PROBLEM REQUIREMENTS
Only the lines of the data below from the one with "Task: Open the Compare with dropdown" through the one with "Screen dimensions: 376x640" are wanted. Repeat them exactly.

====== DATA PROVIDED ======

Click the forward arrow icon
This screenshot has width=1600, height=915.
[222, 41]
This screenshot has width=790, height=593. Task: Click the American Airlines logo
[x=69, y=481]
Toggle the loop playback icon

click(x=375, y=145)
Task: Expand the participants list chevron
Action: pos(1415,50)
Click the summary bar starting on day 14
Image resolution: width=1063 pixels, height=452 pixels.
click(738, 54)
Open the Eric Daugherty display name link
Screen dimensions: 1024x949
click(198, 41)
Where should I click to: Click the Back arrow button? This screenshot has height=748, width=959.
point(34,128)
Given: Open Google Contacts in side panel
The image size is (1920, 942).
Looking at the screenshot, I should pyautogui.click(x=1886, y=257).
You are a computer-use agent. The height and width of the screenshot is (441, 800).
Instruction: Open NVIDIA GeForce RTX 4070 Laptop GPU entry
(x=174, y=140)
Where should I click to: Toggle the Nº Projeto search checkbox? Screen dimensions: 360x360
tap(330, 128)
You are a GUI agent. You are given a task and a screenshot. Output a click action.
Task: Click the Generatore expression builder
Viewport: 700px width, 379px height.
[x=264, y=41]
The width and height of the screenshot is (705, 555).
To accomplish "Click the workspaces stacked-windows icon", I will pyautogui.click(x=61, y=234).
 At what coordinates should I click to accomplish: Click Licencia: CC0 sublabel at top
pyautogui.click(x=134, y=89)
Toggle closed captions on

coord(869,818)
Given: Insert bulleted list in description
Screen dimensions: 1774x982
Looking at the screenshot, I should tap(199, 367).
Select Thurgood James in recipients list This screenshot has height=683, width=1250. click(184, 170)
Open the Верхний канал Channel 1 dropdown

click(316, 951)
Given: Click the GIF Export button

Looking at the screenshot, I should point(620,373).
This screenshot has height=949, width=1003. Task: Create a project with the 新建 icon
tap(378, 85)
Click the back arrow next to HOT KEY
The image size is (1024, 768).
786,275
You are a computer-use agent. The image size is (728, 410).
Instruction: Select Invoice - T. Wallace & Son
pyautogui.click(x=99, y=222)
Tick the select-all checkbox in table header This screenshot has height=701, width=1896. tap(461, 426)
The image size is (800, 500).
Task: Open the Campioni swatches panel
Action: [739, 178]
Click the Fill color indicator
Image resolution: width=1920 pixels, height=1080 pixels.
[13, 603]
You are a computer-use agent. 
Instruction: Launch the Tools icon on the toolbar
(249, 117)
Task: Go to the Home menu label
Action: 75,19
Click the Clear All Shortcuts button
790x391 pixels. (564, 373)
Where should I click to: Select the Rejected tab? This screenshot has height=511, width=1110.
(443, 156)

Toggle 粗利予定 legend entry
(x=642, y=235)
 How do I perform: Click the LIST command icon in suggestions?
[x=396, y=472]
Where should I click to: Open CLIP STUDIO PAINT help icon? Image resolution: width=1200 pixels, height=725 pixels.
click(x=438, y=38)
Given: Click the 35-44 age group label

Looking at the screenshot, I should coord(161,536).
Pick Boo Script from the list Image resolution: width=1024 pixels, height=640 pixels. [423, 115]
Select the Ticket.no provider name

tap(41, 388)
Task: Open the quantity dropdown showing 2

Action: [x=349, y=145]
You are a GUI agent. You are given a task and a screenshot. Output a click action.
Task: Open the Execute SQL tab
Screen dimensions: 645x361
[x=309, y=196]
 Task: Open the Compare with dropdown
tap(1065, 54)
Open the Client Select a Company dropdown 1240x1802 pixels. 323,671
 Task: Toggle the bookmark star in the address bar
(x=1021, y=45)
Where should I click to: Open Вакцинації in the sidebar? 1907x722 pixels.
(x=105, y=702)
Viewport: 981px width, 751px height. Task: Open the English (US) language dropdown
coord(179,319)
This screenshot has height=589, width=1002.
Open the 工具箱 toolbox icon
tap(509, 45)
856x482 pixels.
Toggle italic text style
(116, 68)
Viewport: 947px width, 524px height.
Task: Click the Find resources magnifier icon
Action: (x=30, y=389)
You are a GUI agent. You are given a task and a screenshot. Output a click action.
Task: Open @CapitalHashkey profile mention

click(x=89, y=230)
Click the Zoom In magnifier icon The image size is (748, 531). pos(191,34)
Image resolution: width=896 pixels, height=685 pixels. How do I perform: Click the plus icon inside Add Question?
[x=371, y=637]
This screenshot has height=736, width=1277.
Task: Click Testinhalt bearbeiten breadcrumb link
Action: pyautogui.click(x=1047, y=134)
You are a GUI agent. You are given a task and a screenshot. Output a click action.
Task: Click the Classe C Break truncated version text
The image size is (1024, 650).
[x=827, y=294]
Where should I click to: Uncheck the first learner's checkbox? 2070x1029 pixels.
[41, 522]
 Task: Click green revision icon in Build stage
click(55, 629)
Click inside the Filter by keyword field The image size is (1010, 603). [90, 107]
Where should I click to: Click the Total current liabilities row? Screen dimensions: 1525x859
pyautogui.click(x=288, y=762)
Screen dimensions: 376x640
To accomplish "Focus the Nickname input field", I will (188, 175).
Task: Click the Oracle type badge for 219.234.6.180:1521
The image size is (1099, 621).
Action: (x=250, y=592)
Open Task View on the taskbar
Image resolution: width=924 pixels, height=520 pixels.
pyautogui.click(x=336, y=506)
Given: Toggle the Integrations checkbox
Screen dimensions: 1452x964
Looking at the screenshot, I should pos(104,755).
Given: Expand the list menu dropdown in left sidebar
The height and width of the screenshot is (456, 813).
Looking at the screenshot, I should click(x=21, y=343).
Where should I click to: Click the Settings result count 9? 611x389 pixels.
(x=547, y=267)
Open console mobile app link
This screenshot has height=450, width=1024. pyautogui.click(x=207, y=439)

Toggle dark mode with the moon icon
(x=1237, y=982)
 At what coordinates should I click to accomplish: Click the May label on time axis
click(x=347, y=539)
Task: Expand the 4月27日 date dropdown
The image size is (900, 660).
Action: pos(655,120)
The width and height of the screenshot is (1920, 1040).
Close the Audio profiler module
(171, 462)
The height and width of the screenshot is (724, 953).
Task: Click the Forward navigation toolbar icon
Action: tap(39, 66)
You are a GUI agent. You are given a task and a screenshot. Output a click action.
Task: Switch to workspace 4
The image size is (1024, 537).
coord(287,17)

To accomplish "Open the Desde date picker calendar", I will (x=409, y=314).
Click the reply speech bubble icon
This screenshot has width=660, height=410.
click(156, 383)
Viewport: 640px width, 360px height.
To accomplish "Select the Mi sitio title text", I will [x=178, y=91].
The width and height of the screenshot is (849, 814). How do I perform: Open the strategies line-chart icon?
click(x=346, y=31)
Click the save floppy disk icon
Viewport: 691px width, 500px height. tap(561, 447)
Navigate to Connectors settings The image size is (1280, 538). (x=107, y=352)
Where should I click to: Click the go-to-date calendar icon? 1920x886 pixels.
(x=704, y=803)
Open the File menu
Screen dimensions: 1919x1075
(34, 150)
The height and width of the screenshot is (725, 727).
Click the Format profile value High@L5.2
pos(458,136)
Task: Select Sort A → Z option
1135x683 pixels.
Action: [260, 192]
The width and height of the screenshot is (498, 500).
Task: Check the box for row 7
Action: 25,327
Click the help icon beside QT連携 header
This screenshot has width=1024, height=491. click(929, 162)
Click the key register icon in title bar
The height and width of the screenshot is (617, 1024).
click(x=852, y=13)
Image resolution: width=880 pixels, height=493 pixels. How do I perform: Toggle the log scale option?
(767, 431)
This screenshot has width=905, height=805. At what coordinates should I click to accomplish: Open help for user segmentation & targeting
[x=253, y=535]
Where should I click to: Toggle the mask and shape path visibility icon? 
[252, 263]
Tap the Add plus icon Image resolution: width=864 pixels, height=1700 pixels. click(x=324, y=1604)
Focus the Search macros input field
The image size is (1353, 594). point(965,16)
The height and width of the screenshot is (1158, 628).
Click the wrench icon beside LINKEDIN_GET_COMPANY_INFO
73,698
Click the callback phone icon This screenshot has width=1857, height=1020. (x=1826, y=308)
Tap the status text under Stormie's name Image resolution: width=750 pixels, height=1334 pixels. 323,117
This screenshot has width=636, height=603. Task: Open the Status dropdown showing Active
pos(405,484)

======

RESPONSE TO THE TASK
 Task: Open the Compare with dropdown
tap(1065, 54)
Open the Client Select a Company dropdown 1240x1802 pixels. 323,671
 Task: Toggle the bookmark star in the address bar
(x=1021, y=45)
Where should I click to: Open Вакцинації in the sidebar? 1907x722 pixels.
(x=105, y=702)
Viewport: 981px width, 751px height. Task: Open the English (US) language dropdown
coord(179,319)
This screenshot has height=589, width=1002.
Open the 工具箱 toolbox icon
tap(509, 45)
856x482 pixels.
Toggle italic text style
(116, 68)
Viewport: 947px width, 524px height.
Task: Click the Find resources magnifier icon
Action: (x=30, y=389)
You are a GUI agent. You are given a task and a screenshot. Output a click action.
Task: Open @CapitalHashkey profile mention

click(x=89, y=230)
Click the Zoom In magnifier icon The image size is (748, 531). pos(191,34)
Image resolution: width=896 pixels, height=685 pixels. How do I perform: Click the plus icon inside Add Question?
[x=371, y=637]
This screenshot has height=736, width=1277.
Task: Click Testinhalt bearbeiten breadcrumb link
Action: pyautogui.click(x=1047, y=134)
You are a GUI agent. You are given a task and a screenshot. Output a click action.
Task: Click the Classe C Break truncated version text
The image size is (1024, 650).
[x=827, y=294]
Where should I click to: Uncheck the first learner's checkbox? 2070x1029 pixels.
[41, 522]
 Task: Click green revision icon in Build stage
click(55, 629)
Click inside the Filter by keyword field The image size is (1010, 603). [90, 107]
Where should I click to: Click the Total current liabilities row? Screen dimensions: 1525x859
pyautogui.click(x=288, y=762)
Screen dimensions: 376x640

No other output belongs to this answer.